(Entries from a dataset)
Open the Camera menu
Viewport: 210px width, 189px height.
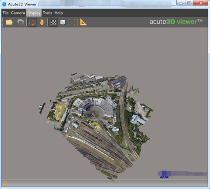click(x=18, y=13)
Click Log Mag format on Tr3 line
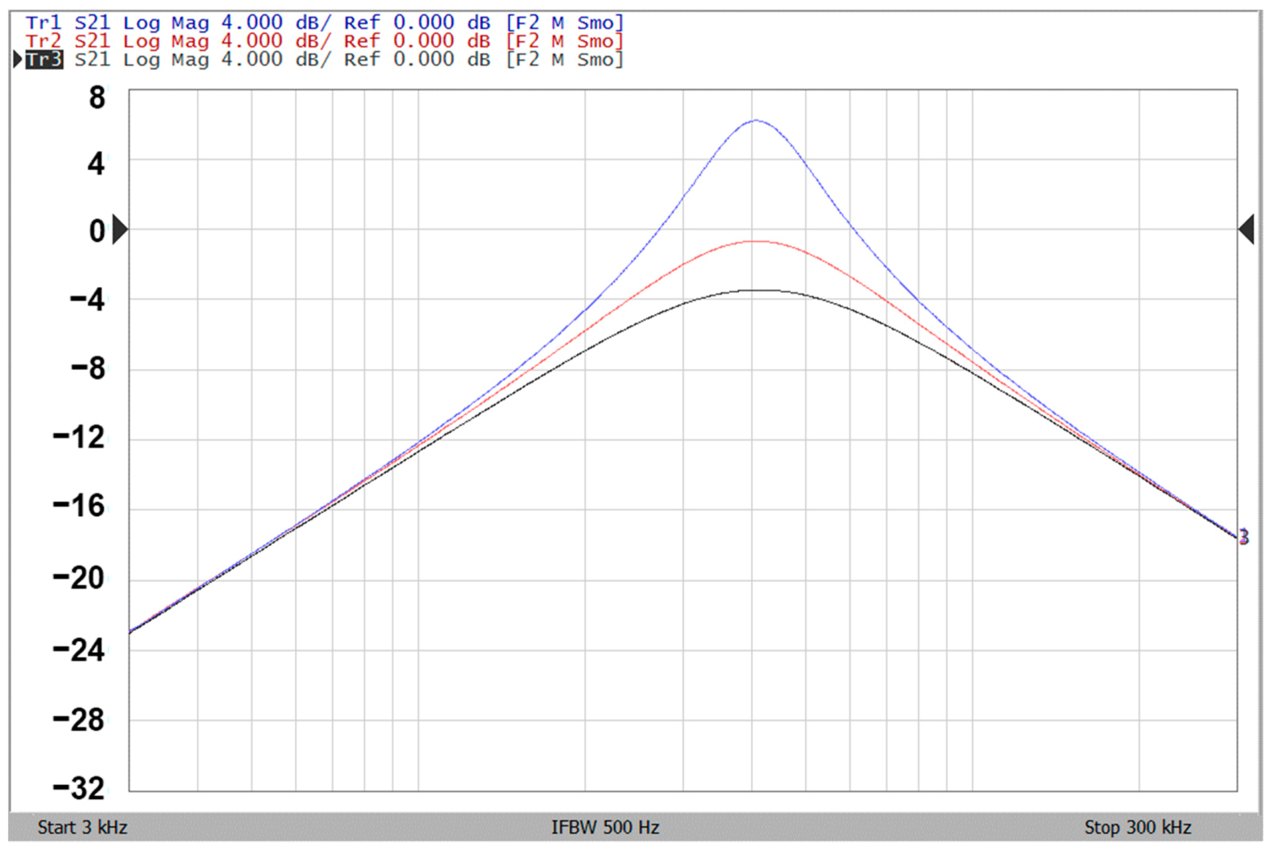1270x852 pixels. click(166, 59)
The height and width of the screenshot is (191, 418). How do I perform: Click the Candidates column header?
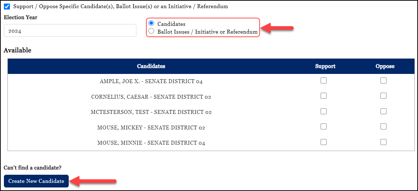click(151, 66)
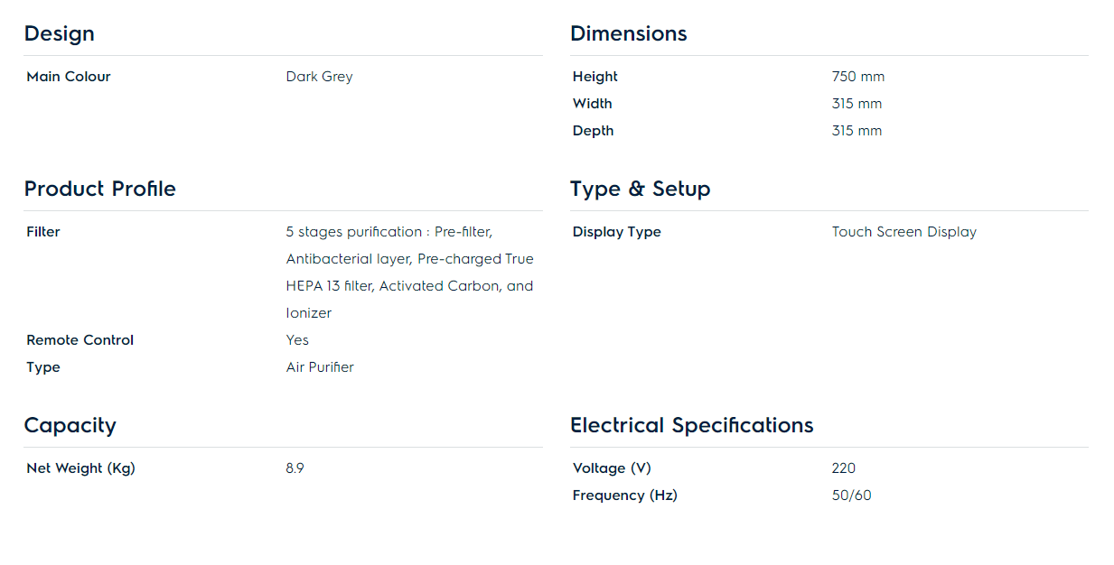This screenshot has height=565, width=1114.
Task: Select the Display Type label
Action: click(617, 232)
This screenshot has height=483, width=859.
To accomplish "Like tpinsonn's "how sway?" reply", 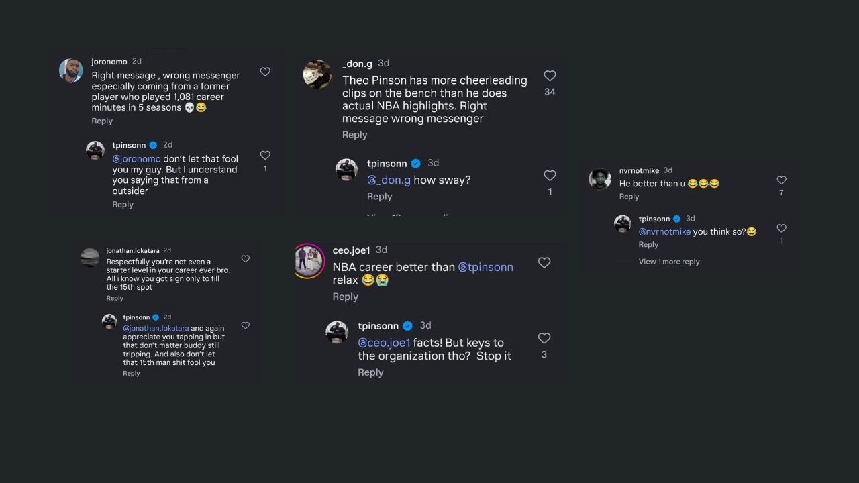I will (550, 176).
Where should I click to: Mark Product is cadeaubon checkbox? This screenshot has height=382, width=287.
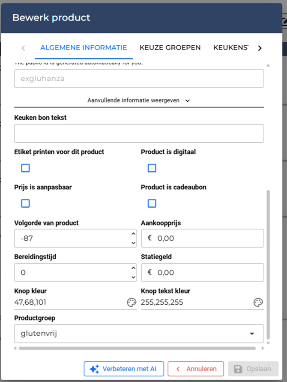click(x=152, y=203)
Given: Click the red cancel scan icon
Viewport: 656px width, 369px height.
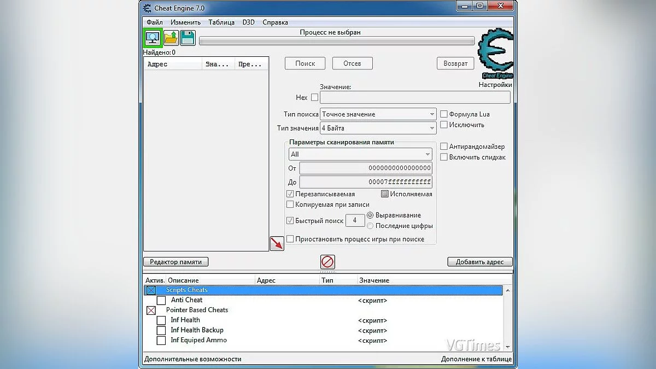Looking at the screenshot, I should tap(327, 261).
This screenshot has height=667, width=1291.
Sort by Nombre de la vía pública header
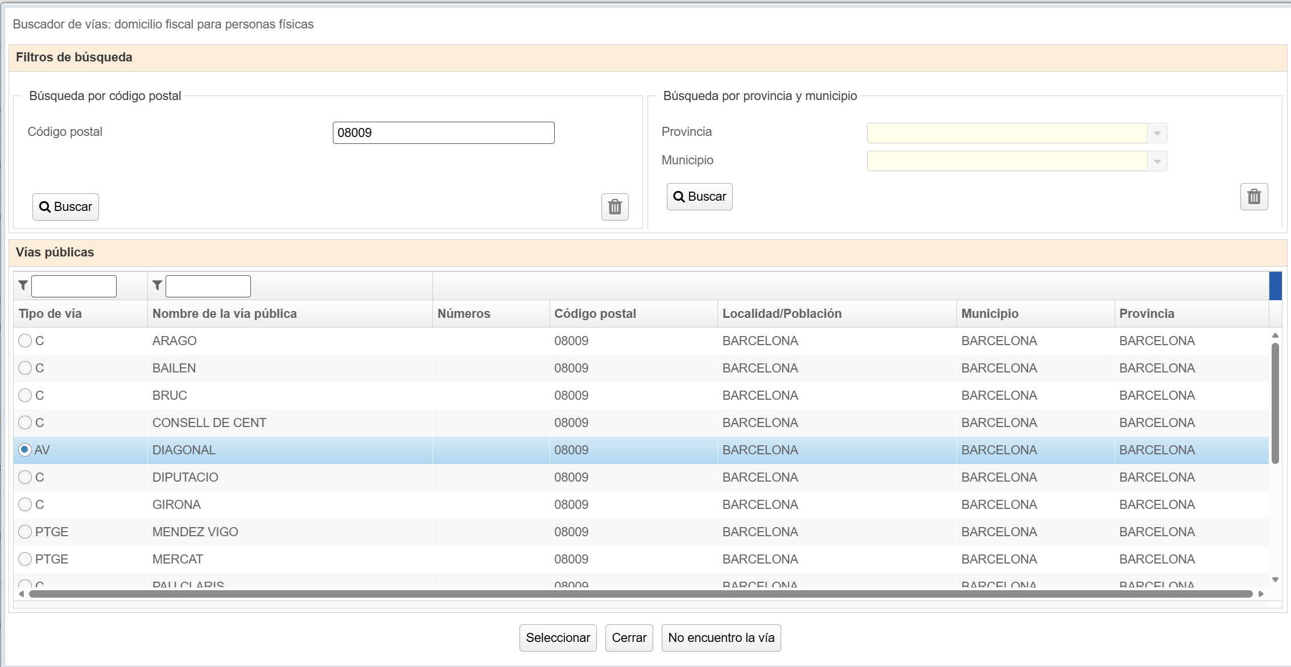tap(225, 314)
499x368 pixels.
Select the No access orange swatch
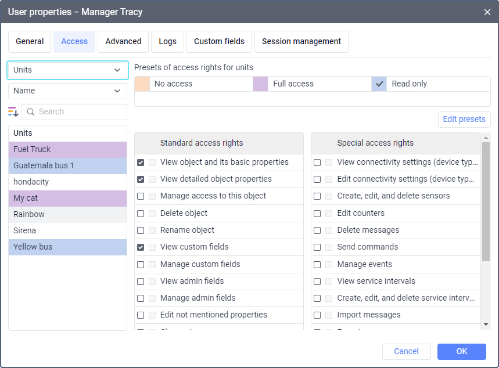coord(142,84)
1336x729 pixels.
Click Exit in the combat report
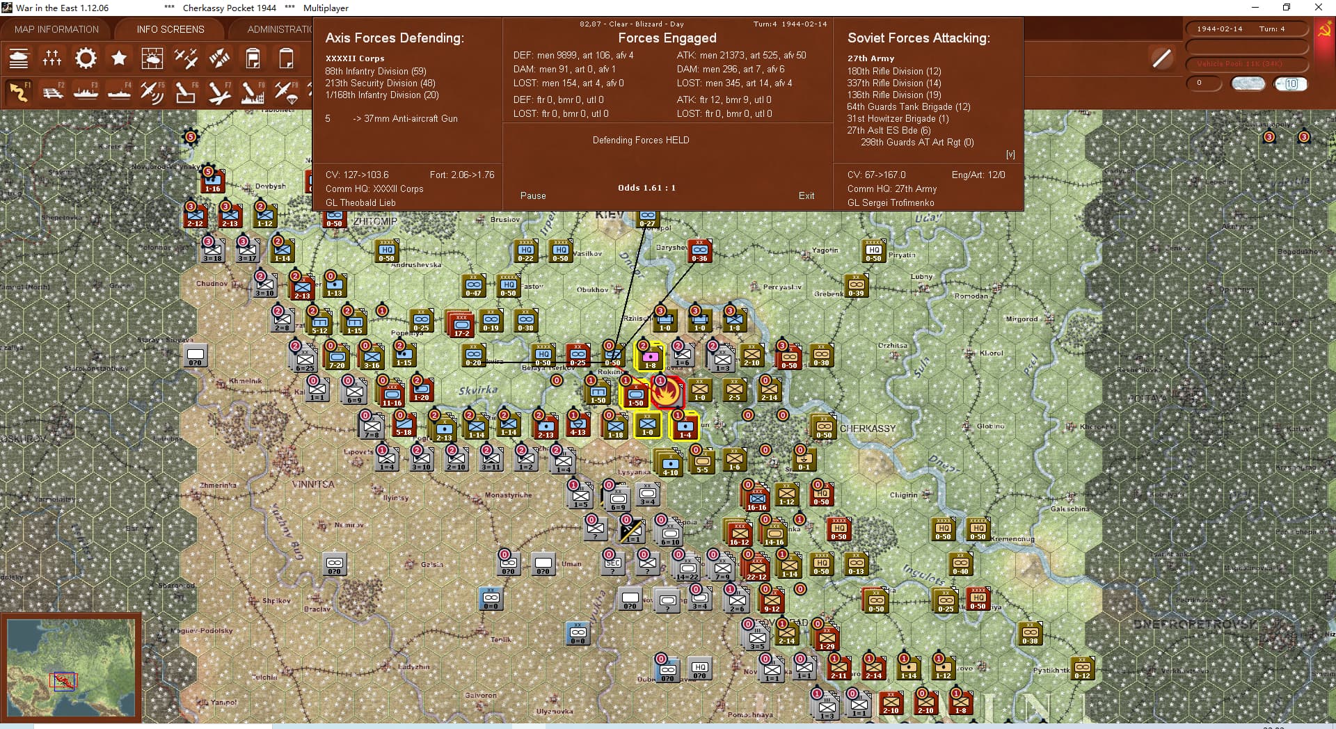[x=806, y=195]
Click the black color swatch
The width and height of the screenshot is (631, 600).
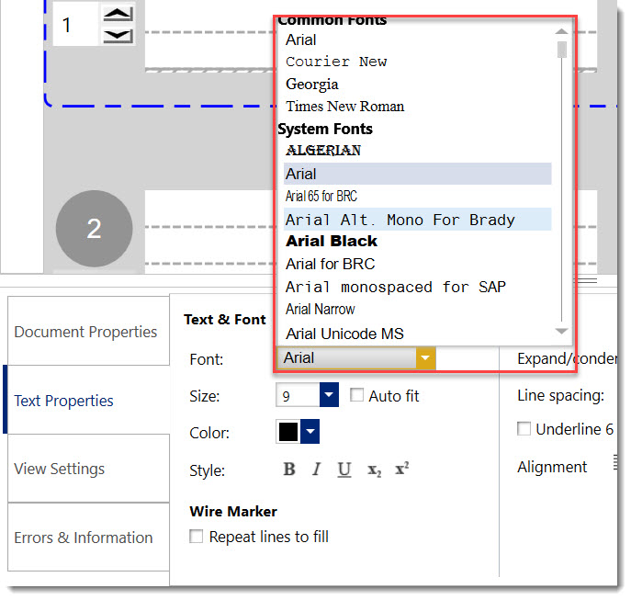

■ **What is needed**: Print the entries again word for word, beginning with the line containing "This screenshot has height=667, width=1291." and continuing through the end of the entries. Leave the pictures out of your answer.

■ **The reply**:
This screenshot has height=667, width=1291.
Sort by Nombre de la vía pública header
tap(225, 314)
499x368 pixels.
Select the No access orange swatch
coord(142,84)
1336x729 pixels.
Click Exit in the combat report
[x=806, y=195]
Click the black color swatch
The width and height of the screenshot is (631, 600).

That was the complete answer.